— Work required —
Can you set down, exactly as they appear below, the lines from the opening of the material through the one bearing "Viewport: 540px width, 960px height.", minus the pictures?

— Information provided —
+ + + +
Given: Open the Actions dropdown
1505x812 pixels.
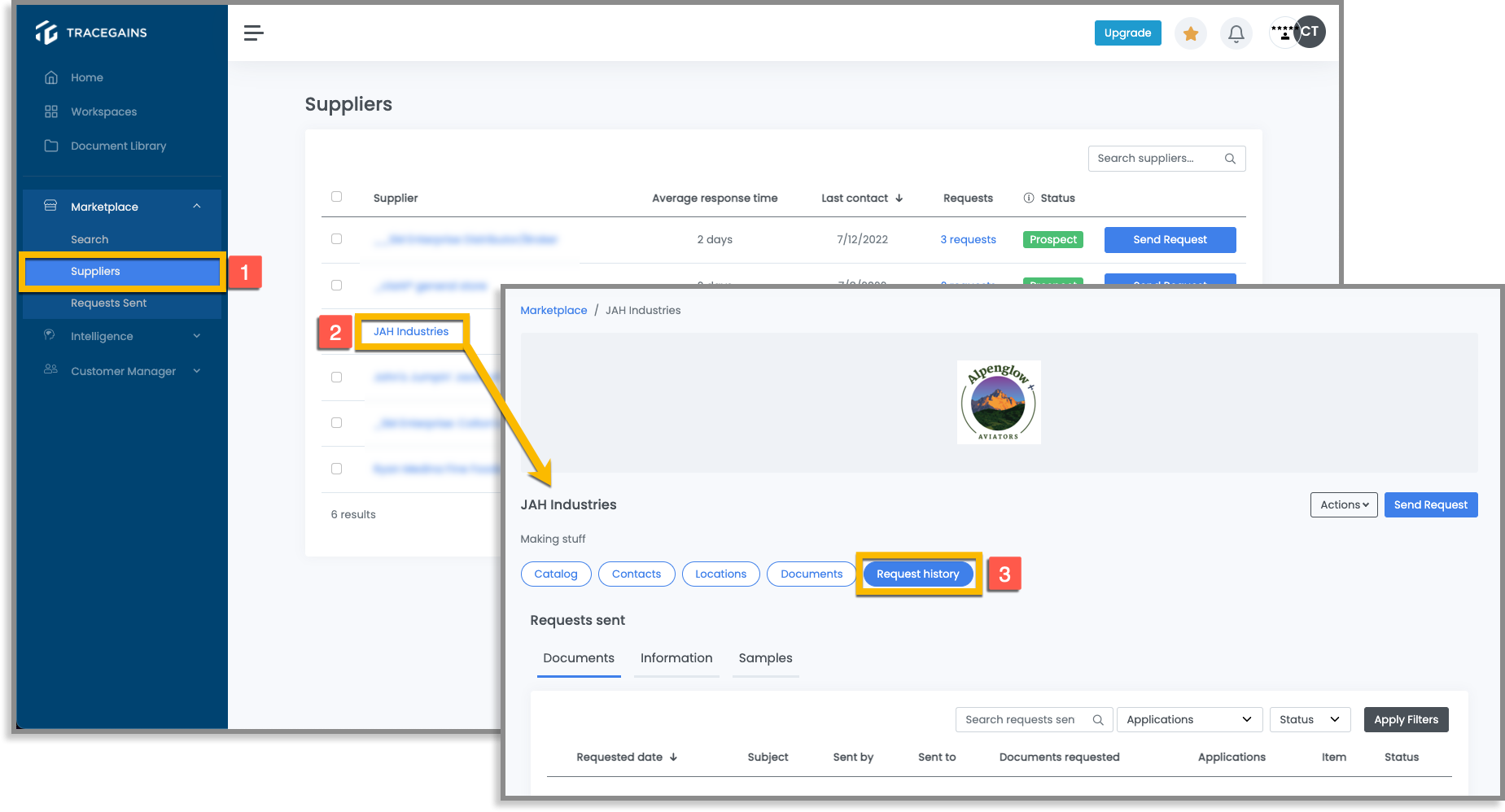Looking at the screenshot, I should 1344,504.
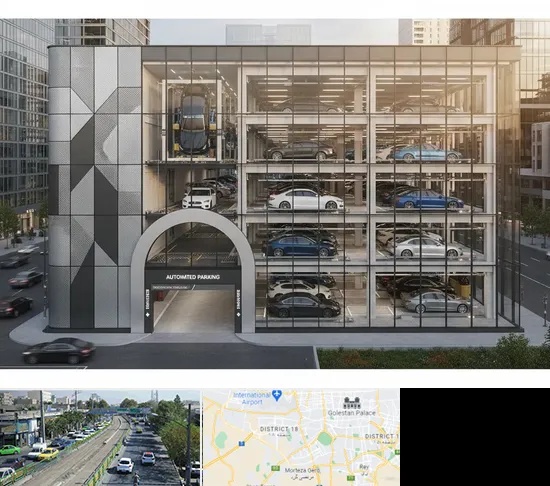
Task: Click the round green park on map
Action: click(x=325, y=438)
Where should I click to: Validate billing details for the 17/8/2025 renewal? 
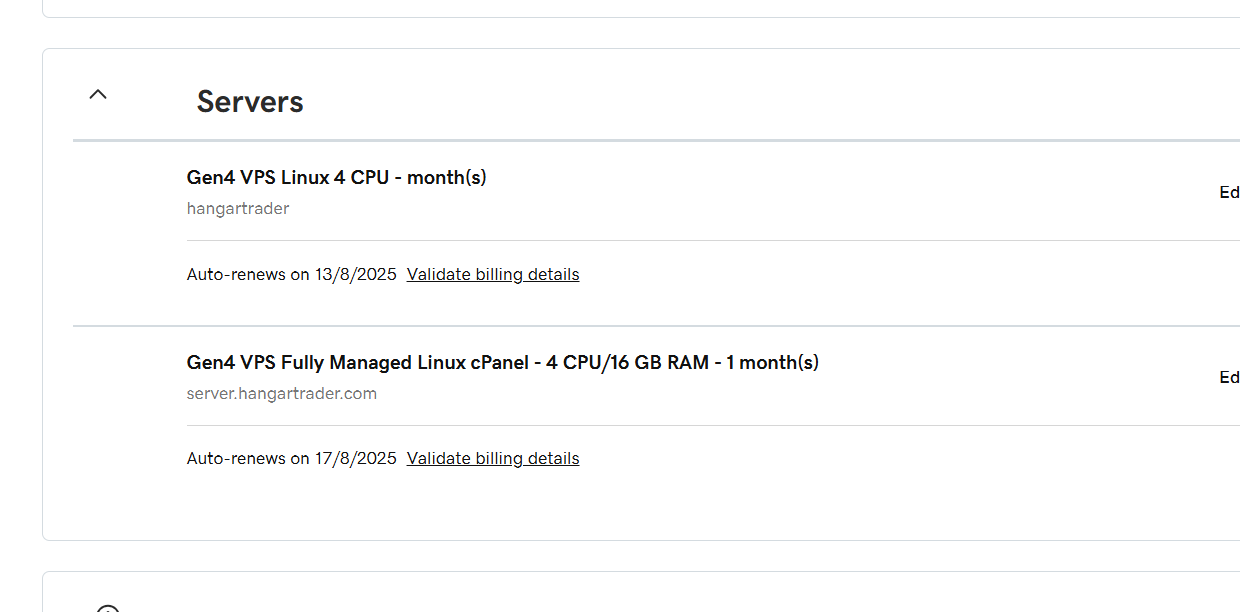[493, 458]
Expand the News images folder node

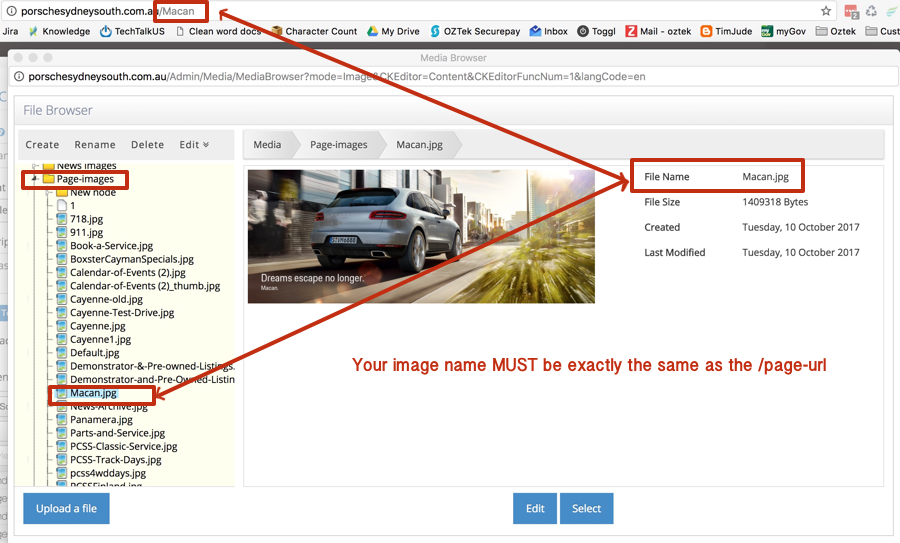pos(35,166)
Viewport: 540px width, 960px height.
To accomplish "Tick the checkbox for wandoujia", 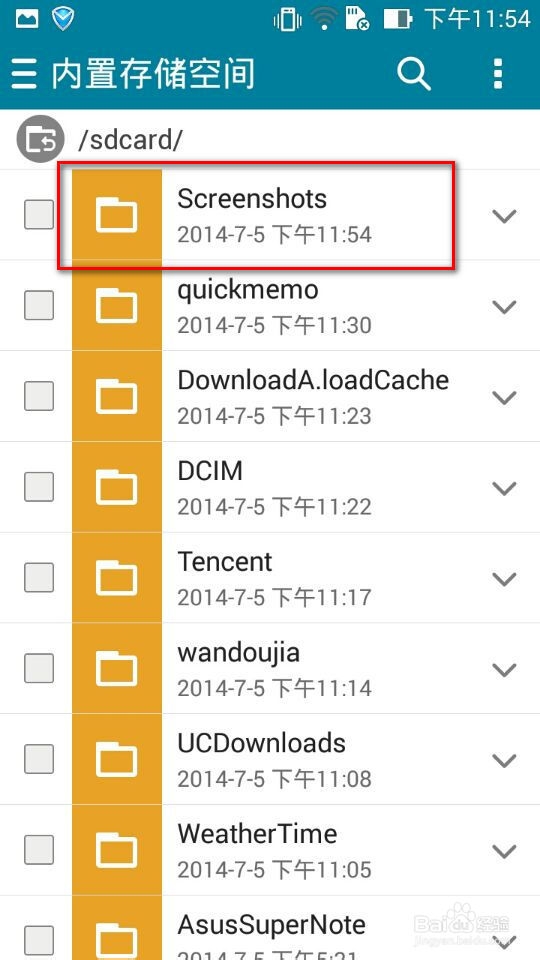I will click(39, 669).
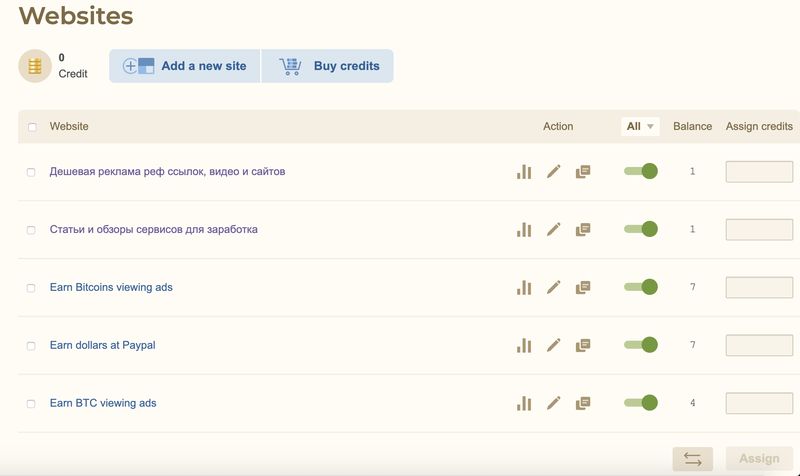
+ + + +
— Exercise output —
Given: Open the Actions dropdown
1505x812 pixels.
Looking at the screenshot, I should 1344,504.
Task: Click the round green park on map
Action: click(x=325, y=438)
Where should I click to: Validate billing details for the 17/8/2025 renewal? 
[493, 458]
Expand the News images folder node

pos(35,166)
Viewport: 540px width, 960px height.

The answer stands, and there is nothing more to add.